Batch normalization
  1. What is Normalisation?
  2. How does Normalisation help?
  3. What is Batch Normalisation?
  4. Why do we use batch normalisation?
  5. Regularisation with batch normalisation
  6. Implementation using Keras

What is Normalisation?

Normalisation is a technique to change the values of numeric columns in the dataset to a common scale, without distorting differences in the ranges of values. This technique is generally applied as part of data preparation for machine learning and is necessary if various input features are in a different range of values.

For transforming the data to put all the data points on the same scale, we have two techniques,viz-normalisation and standardisation.

A normalisation process consists of scaling down numerical data to a scale from zero to one, the highest value being one and the lowest being zero.

On the other hand, standardisation consists of subtracting the mean of the dataset from each data point and then dividing that difference by the data set’s standard deviation. Thus, we get a distribution with a mean of zero and a standard deviation of one. In practice, this standardisation process is often just referred to as normalisation as well.

                            Z=(x-mean)/st. deviation

How does Normalisation help?

The training data-set might have some features with numerical data points with high values, and other features that might be very low values. For example, if one of the features is the length of the car in feet, and the other feature is the distance covered by the car. Obviously the latter has a higher range of values than the length of the car.

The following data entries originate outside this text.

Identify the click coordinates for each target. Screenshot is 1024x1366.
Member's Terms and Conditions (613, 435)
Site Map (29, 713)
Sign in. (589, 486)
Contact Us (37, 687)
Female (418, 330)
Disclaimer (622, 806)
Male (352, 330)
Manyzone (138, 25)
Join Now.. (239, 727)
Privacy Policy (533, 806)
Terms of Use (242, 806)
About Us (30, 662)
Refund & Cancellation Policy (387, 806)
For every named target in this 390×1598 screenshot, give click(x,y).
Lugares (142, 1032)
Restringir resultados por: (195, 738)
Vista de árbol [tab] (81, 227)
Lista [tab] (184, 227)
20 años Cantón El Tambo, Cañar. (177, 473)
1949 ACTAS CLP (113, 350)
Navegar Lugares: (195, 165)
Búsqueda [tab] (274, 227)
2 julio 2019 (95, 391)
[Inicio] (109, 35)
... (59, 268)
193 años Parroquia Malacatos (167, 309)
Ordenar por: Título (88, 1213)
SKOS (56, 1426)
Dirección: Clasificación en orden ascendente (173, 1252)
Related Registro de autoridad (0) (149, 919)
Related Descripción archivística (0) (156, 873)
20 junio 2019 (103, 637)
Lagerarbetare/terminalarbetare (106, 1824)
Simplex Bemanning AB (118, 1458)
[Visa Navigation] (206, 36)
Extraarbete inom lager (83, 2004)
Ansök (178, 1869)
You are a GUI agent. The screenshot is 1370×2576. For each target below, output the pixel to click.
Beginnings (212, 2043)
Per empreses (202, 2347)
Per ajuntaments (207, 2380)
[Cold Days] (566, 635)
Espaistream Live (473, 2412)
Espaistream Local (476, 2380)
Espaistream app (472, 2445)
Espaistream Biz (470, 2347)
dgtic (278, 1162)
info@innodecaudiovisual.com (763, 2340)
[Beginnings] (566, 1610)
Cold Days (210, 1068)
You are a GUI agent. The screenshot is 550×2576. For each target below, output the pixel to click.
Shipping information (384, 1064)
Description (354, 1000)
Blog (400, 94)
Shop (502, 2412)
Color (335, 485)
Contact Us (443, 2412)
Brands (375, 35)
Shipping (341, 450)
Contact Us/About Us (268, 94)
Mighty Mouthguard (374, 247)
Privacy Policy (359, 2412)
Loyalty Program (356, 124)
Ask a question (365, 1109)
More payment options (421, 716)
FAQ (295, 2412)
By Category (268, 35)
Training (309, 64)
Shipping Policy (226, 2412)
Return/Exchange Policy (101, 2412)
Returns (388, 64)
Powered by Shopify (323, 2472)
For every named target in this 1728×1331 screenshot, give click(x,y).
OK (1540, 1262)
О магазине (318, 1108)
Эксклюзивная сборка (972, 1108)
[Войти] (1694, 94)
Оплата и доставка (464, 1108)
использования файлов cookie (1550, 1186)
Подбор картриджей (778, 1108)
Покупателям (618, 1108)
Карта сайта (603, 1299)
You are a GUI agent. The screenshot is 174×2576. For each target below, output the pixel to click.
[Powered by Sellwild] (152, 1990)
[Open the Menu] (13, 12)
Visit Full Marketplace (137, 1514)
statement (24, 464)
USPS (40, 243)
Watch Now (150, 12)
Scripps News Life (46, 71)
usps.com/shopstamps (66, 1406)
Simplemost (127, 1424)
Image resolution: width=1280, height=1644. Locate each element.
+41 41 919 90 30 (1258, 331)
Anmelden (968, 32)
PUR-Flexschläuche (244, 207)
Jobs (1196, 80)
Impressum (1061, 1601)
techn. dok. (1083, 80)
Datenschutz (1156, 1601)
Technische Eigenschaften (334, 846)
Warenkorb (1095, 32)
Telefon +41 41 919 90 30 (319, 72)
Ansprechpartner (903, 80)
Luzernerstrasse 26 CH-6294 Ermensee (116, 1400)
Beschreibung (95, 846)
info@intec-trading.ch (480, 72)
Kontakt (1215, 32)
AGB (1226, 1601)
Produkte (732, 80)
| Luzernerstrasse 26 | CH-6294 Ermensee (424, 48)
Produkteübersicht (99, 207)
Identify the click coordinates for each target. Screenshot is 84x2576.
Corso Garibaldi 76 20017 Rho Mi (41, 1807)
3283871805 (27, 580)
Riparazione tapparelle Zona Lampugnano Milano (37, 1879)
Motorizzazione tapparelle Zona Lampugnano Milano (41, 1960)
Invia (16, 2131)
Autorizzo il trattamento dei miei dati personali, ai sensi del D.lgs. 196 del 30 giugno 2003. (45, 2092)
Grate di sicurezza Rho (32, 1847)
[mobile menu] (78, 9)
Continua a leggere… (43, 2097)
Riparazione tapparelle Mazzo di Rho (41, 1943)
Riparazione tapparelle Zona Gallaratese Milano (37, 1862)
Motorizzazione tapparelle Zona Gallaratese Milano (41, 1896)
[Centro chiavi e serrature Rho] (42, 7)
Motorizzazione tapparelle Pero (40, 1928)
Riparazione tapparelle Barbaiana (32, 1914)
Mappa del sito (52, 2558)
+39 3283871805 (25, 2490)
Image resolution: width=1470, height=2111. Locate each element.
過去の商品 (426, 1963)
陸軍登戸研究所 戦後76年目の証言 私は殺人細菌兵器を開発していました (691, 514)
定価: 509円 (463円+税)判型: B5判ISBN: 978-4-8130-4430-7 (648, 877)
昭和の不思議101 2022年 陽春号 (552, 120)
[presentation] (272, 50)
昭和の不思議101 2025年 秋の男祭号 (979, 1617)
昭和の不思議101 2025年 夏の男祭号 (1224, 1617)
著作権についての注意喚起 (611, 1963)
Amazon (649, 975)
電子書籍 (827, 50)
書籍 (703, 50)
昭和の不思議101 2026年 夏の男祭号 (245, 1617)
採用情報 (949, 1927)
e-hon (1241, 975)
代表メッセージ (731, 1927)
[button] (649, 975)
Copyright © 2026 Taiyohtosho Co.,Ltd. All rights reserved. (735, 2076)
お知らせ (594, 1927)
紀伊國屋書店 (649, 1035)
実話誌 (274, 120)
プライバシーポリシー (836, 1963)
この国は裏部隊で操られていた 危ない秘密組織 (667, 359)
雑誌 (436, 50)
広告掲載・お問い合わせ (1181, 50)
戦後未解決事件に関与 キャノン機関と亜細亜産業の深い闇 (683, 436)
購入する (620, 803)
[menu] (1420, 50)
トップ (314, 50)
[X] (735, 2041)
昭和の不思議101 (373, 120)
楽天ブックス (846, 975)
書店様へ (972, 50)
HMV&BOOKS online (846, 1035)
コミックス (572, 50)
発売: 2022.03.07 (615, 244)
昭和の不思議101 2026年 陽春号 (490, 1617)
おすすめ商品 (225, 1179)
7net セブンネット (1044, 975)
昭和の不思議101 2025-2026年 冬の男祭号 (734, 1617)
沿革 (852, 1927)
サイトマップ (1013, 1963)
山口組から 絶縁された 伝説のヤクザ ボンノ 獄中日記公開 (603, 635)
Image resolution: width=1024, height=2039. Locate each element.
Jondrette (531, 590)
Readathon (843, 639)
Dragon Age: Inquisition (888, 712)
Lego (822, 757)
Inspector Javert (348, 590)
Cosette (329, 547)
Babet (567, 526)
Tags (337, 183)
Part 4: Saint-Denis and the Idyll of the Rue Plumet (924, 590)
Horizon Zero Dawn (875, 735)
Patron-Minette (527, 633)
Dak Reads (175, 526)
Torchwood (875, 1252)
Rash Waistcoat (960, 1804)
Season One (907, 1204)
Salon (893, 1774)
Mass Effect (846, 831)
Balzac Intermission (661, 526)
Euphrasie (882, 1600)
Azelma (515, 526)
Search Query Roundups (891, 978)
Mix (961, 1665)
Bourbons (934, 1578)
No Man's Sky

Without normalising the input data, the attributes with a higher range can intrinsically influence the result more due to its larger value. But this doesn’t necessarily mean it is more important as a predictor.

Also, the data points with large values in the non-normalised data set can cause instability in neural networks.This happens because the relatively large inputs cascade down through the layers in the network.This may cause imbalanced gradients, which may, therefore, cause the famous exploding gradient problem.

The exploding gradient is a problem when large error gradients accumulate at the earlier layers and result in very large updates to neural network model weights during training. Gradients are used during training to update the network weights, but this process works best when these updates are small and controlled.

Additionally, non-normalised data can significantly decrease our training speed. Normalizing the input place all of the data on the same scale and increase training speed as well as avoid the problem like exploding gradient because there won’t be a wide range between data points

What is Batch Normalisation?

In deep learning, rather than just performing normalisation once in the beginning, you’re doing it all over the network. This is called batch normalisation. The output from the activation function of a layer is normalised and passed as input to the next layer.

It is called “batch” normalisation because we normalise the selected layer’s values by using the mean and standard deviation (or variance) of the values in the current batch.

As normalisation squeezes the values in a certain range which is not always desirable, we apply two parameters (g, b) to the normalisation value. These parameters are learned the same way as other hyperparameters through backpropagation during the training process.

1Z=(x-mean) / st. deviationNormalise using the Mean and standard deviation of the  current batch
2Z*gMultiply the normalised distribution by g which is a scaling factor. This factor scales the distribution obtained after step 1
Adding ‘b’, which is a shifting factor to the resultant distribution. This factor shifts  the distribution obtained after step 2

The parameters  ‘g’ and ‘b’ are trainable which means that they become learned and optimised the same way as other hyperparameters through backpropagation during the training process. The values of these parameters are arbitrarily set and change along the course of training.

In some cases, batch normalisation may be used on the inputs of the layer before applying the activation function. It is more appropriate for the activation functions that may result in non-Gaussian distributions like the rectified linear activation function, the modern default for most network types.

It may be more appropriate to use batch normalisation after the activation function for s-shaped functions like the hyperbolic tangent and logistic function.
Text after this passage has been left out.